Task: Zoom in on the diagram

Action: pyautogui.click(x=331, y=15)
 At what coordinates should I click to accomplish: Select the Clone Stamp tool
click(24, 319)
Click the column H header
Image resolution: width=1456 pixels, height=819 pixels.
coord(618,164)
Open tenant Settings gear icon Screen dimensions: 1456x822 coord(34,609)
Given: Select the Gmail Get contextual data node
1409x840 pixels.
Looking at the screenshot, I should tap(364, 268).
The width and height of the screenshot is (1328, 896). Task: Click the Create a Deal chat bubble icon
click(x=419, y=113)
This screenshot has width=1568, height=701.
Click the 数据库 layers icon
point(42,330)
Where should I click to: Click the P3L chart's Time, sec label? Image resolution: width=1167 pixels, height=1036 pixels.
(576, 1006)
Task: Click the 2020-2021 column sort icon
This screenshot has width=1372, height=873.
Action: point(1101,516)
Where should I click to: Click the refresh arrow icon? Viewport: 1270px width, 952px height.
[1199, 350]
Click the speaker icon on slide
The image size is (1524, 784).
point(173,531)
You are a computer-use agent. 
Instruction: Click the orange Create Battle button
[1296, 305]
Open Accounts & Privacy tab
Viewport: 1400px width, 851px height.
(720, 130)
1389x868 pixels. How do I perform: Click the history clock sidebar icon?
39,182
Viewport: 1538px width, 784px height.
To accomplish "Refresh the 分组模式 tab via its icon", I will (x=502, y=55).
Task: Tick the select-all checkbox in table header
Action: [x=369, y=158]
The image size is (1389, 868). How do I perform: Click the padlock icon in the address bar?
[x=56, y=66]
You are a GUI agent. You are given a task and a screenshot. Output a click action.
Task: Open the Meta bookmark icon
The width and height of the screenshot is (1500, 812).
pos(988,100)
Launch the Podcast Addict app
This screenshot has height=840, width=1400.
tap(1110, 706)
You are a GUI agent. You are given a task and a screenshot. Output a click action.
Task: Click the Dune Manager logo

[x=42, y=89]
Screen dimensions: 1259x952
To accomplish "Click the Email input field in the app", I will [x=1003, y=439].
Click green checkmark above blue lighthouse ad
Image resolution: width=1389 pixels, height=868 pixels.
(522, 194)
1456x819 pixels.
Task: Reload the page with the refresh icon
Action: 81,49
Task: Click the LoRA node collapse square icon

━━━━━━━━━━━━━━━━

Check each line of the material for "column". Copy the ones that have it.

| SOLUTION FOR THIS EXERCISE |
Click the column H header
Task: Click the 2020-2021 column sort icon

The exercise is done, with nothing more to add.